So. Widespread death of unborn children is mandated - certainly against the child's will if they had a say in it!!! - to protect female whims (since a good reason is NOT needed for abortion).
Being a modern liberal, I assume you're 100% in favor of abortion. That is, the unborn kid is far less important than the "right" of a mother not to have to carry a child she'd prefer not to have. Even if the reasons are frivolous - for example, she doesn't want a big belly for cosmetic reasons - the law upholds that "right".
Society currently believes that a women is allowed to kill an unborn child for frivolous reasons if she so chooses. Thus, those frivolous reasons are more important than the life of the unborn child, and all of its potential.
So.

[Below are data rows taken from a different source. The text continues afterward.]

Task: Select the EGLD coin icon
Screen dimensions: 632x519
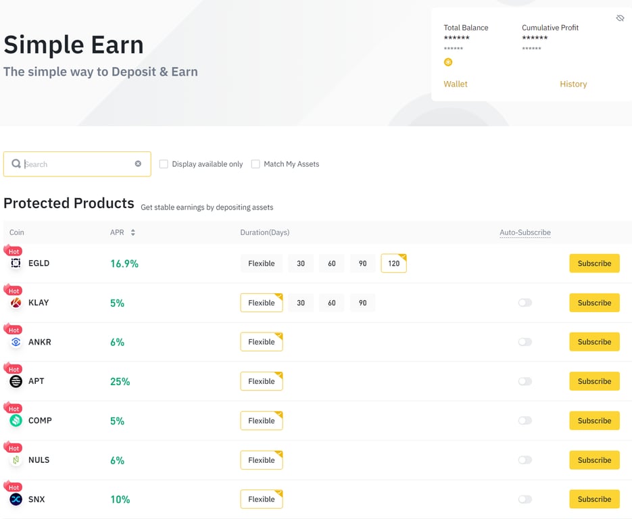Action: pyautogui.click(x=15, y=264)
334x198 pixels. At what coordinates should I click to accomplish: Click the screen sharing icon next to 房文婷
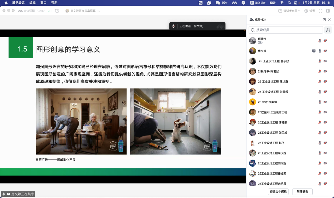click(x=314, y=51)
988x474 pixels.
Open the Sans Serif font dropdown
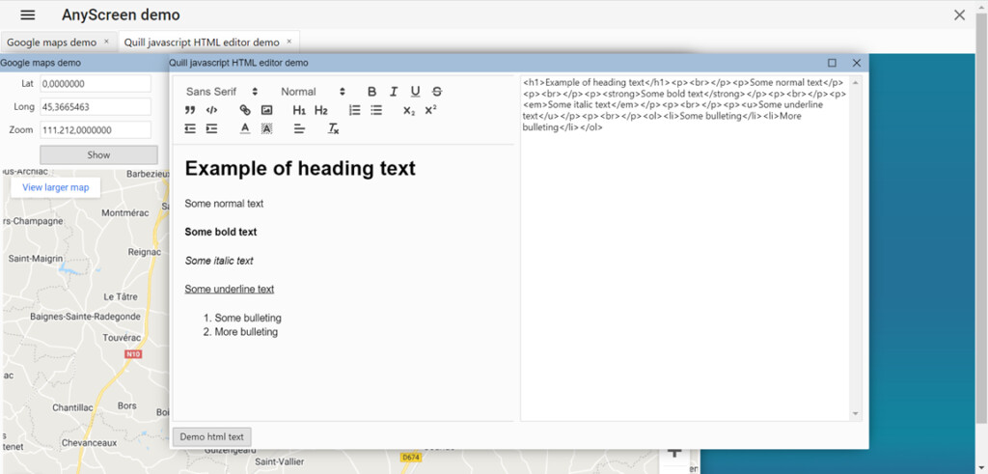coord(221,92)
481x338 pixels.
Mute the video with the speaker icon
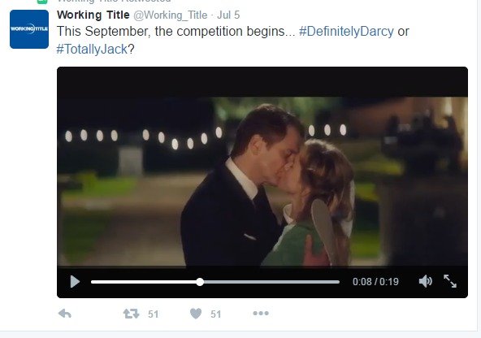pyautogui.click(x=426, y=281)
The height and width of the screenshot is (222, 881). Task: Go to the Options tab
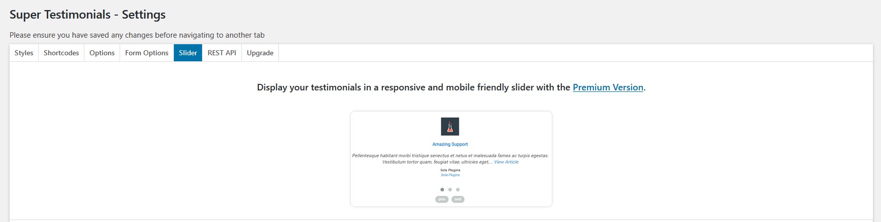[x=102, y=53]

Widespread death of unborn children is mandated - certainly against the child's will if they had a say in it!!! - to protect female whims (since a good reason is NOT needed for abortion).
There is no implication on the basis of these principles to the claim that abortion should be mandated in some cases. In fact, I would say that the second justification cited implies the opposite! Thus, when you say that "widespread death of unborn children is mandated," you are wrong.
Of course, there are other possible justifications for legal access to abortion that are consistent with mandating abortion in some cases. However, those are not the standard views of most pro-choice people in the US (at least, not anecdotally).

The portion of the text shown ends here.